Input data: Begin

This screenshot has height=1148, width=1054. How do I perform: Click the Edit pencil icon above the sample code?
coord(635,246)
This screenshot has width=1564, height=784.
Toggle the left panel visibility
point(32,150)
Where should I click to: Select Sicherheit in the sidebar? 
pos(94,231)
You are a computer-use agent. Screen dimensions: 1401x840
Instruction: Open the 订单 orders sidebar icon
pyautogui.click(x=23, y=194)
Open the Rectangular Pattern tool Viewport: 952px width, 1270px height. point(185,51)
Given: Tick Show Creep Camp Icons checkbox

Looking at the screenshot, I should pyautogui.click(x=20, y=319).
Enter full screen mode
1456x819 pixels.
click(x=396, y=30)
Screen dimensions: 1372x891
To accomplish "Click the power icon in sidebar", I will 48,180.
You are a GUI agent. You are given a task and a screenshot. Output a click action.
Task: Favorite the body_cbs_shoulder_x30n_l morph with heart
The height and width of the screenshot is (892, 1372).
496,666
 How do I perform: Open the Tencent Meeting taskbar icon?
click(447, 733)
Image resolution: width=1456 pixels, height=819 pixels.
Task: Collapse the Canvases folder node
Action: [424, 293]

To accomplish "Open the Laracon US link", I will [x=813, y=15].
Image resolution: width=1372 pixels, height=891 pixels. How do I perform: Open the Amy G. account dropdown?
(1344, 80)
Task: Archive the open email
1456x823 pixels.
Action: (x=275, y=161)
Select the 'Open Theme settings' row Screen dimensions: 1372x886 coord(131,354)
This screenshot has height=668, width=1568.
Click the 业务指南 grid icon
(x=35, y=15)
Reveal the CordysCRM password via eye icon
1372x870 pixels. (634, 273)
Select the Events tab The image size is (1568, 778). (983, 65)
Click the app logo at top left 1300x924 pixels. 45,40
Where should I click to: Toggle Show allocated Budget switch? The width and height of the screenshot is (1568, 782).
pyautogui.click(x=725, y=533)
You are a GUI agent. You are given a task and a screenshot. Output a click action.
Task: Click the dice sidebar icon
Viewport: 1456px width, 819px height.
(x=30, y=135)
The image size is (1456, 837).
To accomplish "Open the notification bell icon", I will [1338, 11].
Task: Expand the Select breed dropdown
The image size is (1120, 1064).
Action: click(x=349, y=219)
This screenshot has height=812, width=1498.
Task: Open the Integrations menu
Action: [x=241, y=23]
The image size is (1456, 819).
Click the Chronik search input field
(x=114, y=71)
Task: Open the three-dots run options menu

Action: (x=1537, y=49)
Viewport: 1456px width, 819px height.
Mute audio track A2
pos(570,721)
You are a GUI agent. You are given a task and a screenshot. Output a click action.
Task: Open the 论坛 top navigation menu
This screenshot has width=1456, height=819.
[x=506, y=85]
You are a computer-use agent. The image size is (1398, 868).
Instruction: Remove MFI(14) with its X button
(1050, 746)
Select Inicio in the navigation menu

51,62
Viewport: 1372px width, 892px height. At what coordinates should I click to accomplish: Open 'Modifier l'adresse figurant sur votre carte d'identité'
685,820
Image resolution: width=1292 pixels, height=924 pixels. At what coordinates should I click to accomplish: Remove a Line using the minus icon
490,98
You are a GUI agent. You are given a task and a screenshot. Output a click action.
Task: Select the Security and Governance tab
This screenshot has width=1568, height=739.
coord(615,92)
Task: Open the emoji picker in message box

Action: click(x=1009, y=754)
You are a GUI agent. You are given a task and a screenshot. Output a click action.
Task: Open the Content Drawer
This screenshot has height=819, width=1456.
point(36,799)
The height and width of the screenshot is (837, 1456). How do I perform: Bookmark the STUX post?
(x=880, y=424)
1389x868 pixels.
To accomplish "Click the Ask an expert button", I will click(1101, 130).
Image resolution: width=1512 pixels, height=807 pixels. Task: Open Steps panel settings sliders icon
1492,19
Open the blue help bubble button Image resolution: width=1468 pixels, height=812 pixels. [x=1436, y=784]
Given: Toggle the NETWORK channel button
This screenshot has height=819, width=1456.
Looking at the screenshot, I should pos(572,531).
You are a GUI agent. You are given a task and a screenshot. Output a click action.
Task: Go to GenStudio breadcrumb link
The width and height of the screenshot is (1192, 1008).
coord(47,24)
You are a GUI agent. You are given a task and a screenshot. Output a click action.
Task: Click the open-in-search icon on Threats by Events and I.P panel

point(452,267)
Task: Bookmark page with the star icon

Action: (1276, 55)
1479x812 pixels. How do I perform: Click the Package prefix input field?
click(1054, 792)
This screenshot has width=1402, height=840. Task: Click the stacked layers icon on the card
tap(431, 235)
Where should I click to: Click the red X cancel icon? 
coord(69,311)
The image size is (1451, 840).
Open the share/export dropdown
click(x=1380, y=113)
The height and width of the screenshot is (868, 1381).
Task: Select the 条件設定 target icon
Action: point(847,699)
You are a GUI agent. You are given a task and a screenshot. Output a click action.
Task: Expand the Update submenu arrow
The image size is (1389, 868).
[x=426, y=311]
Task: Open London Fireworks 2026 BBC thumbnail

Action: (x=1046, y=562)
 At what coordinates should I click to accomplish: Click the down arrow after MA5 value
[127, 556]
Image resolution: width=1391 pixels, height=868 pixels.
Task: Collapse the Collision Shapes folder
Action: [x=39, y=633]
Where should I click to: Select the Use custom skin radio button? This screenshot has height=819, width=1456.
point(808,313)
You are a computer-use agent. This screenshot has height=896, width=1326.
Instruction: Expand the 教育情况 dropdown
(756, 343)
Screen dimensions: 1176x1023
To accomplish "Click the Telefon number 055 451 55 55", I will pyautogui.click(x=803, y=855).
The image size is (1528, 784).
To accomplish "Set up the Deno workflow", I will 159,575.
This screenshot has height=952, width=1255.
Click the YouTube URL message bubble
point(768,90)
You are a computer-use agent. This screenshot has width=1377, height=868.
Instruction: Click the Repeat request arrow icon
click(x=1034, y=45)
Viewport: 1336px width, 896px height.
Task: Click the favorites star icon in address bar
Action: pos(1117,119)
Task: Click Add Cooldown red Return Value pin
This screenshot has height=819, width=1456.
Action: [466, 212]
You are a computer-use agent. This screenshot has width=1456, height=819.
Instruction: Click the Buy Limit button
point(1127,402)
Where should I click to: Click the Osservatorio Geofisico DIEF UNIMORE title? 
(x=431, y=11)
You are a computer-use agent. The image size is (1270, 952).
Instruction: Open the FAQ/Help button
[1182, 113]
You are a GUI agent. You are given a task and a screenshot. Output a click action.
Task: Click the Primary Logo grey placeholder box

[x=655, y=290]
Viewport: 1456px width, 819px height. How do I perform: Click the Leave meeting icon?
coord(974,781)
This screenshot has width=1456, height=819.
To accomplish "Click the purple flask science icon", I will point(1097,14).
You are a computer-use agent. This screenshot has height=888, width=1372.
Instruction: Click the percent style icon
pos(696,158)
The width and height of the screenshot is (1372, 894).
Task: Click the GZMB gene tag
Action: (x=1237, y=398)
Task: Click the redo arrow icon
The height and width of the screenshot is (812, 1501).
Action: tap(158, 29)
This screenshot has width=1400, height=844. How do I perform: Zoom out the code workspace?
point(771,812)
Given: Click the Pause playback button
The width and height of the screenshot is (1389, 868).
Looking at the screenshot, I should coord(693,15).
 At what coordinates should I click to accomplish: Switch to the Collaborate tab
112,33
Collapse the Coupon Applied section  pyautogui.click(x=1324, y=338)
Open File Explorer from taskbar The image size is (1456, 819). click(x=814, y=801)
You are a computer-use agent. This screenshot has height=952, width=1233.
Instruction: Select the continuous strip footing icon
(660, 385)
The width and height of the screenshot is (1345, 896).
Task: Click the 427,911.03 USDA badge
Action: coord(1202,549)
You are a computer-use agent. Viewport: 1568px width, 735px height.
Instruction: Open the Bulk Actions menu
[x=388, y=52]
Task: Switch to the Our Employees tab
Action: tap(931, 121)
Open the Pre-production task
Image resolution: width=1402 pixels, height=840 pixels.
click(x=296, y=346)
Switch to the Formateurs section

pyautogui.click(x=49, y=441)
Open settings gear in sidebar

Input data: End

▶ _Exercise_
State how many lines in the records contain the string "dimensions". Give the number with no words around it.

▶ _Problem solution_
4